WHAT THE EXERCISE ASKS: Copy the text on physicians and weight loss below, from "To figure out" up to and including "during the trial.", word for word.

EXCERPTED TEXT:

________________________________________

Patients who rated their physicians ‘helpful’ lost an average of 11 pounds, compared to those who lost around 5 pounds and rated their physicians low on helpfulness.
After reviewing survey data of over 300 obese participants from a federally-funded weight loss clinical trial, researchers from Johns Hopkins conclude that, despite rates of weight loss being nominal, patients with supportive and helpful primary care physicians lost twice as much weight than others. These findings suggest that the development of weight loss programs requires the healthcare physician be assigned a primary role.
Study: Assessing Role Of Physicians In Weight Loss Programs
It has been long established that a strong patient-doctor relationship, based on empathy, collaboration, communication and trust, is associated with better observance of medicine schedules, appointments and leads to improved outcomes. Wendy L. Bennett, M.D., M.P.H., Assistant Professor of Medicine at the Johns Hopkins University School of Medicine and a Primary Care Physician at Johns Hopkins Bay View Medical Center, said that previous studies stated poor relationship statistics between obese patients and their doctors, highlighted evidence of disrespect and weight bias.
To figure out the aspects affecting such relationships, and in turn influencing weight loss, Dr Bennett and her research team analyzed data acquired by Johns Hopkins’ Practice-based Opportunities for Weight Reduction (POWER) trial – a randomized, controlled two-year study. During the trial, certain patients worked with health coaches, the efforts of whom were supervised by primary care physicians.
After the trial was over, the patients were given surveys asking about their relationship with their primary care physician. Information was obtained about how cooperative the physicians were, how clearly they explained things, how attentive and respectful they were, and how all these factors helped the patients during the trial.
Of a total 347 obese patients – BMI of average 36.3 – approximately 63 percent were women and about 40 percent were African-American. Moreover, each individual had one of three cardiovascular risk factors, such as hypertension, hypercholesterolemia or diabetes.
Analyzing Results: Working Together Is Key To Success
Analysis of the survey revealed that almost all the 347 patients had high-quality relationships with their physicians. Despite having a limited effect on weight loss, the patients who rated their physicians as being ‘helpful’ lost an average of 11 pounds during the trial, compared to those who lost around 5 pounds and rated their physicians low on helpfulness.
The report was published in the journal Patient Education and Counseling, and concludes that new reimbursement models should be developed for physician-guided weight loss interventions, enabling more team-based healthcare goals.
Dr Bennett also said that the findings highlight the importance of providers in patients’ weight loss regimes. She added that most weight loss programs are run commercially, and patients enroll in such activities without consulting their physicians.
“Incorporating physicians into future programs might lead patients to more successful weight loss”, Dr Bennett remarked.

________________________________________

INFORMATION SHOWN:
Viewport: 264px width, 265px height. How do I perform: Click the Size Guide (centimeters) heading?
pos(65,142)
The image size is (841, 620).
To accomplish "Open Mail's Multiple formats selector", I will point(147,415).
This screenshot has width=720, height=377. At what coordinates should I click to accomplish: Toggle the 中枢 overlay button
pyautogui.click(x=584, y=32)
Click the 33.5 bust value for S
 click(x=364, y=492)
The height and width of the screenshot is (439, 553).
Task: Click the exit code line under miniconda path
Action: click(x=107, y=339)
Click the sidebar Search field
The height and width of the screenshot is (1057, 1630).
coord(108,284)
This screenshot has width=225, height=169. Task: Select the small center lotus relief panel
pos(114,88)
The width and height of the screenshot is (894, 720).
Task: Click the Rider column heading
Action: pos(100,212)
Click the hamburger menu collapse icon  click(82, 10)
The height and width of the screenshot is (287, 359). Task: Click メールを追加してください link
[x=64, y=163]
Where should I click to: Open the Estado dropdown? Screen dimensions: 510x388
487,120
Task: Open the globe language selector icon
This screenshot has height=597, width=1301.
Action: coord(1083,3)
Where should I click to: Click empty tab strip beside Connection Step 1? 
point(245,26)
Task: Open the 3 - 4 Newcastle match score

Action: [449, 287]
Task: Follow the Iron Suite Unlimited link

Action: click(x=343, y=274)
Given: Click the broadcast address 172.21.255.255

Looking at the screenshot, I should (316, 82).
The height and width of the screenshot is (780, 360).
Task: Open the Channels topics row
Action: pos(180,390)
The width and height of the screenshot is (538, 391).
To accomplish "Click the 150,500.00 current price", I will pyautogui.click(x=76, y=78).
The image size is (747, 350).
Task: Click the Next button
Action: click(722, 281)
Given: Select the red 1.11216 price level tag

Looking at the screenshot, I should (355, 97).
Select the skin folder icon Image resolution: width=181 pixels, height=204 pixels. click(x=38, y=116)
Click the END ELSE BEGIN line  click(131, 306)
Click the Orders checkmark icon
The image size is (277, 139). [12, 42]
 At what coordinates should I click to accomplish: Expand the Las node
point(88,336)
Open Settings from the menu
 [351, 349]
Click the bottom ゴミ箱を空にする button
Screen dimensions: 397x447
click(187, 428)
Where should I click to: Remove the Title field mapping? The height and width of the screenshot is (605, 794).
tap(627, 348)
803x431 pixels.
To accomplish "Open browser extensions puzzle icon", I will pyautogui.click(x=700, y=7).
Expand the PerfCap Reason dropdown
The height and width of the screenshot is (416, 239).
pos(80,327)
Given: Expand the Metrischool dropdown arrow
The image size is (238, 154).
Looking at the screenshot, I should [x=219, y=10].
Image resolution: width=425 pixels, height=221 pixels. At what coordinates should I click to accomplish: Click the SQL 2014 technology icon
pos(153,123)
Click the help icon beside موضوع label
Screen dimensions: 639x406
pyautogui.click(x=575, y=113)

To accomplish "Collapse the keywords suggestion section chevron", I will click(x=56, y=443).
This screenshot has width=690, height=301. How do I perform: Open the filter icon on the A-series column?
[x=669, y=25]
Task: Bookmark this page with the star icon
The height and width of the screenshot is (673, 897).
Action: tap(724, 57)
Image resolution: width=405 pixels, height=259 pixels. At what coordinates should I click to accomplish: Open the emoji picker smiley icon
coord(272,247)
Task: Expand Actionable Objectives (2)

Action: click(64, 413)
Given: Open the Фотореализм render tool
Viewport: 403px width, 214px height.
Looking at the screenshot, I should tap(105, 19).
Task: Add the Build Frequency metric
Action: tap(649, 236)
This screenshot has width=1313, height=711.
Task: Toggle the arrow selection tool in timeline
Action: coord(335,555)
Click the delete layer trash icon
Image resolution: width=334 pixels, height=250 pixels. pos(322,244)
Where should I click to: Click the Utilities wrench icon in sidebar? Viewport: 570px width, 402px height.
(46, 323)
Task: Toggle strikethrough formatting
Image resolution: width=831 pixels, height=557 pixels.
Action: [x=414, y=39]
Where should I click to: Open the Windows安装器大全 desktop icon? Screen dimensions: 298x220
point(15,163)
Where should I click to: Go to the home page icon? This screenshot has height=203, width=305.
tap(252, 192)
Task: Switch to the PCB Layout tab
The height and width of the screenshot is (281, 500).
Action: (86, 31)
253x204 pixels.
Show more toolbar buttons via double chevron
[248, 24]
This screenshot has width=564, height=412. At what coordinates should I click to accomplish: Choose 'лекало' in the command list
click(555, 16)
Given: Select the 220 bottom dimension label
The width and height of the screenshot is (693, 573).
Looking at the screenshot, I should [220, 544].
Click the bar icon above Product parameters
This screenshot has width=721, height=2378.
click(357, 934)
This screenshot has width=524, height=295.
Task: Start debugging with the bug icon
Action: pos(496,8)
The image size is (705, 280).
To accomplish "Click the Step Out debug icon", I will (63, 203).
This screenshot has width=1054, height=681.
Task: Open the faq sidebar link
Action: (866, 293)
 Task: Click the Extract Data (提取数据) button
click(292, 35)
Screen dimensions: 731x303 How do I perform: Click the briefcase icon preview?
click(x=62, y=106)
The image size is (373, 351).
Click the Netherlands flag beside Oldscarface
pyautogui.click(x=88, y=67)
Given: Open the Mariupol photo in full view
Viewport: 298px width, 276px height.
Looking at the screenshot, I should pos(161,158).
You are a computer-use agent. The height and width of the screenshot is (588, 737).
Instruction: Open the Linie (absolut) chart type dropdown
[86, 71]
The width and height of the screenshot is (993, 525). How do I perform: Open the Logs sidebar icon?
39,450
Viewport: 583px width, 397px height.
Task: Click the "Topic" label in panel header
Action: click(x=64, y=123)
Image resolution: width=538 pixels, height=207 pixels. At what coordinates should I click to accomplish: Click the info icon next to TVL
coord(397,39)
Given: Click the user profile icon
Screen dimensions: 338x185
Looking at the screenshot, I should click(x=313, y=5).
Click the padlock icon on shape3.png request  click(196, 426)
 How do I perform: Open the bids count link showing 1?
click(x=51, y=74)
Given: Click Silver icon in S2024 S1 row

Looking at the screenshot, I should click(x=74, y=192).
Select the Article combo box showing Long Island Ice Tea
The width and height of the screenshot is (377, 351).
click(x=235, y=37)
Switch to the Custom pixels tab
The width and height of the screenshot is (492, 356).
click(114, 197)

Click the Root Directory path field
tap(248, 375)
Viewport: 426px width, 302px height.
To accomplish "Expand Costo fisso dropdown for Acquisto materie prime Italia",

________________________________________

THE ANSWER:
To figure out the aspects affecting such relationships, and in turn influencing weight loss, Dr Bennett and her research team analyzed data acquired by Johns Hopkins’ Practice-based Opportunities for Weight Reduction (POWER) trial – a randomized, controlled two-year study. During the trial, certain patients worked with health coaches, the efforts of whom were supervised by primary care physicians.
After the trial was over, the patients were given surveys asking about their relationship with their primary care physician. Information was obtained about how cooperative the physicians were, how clearly they explained things, how attentive and respectful they were, and how all these factors helped the patients during the trial.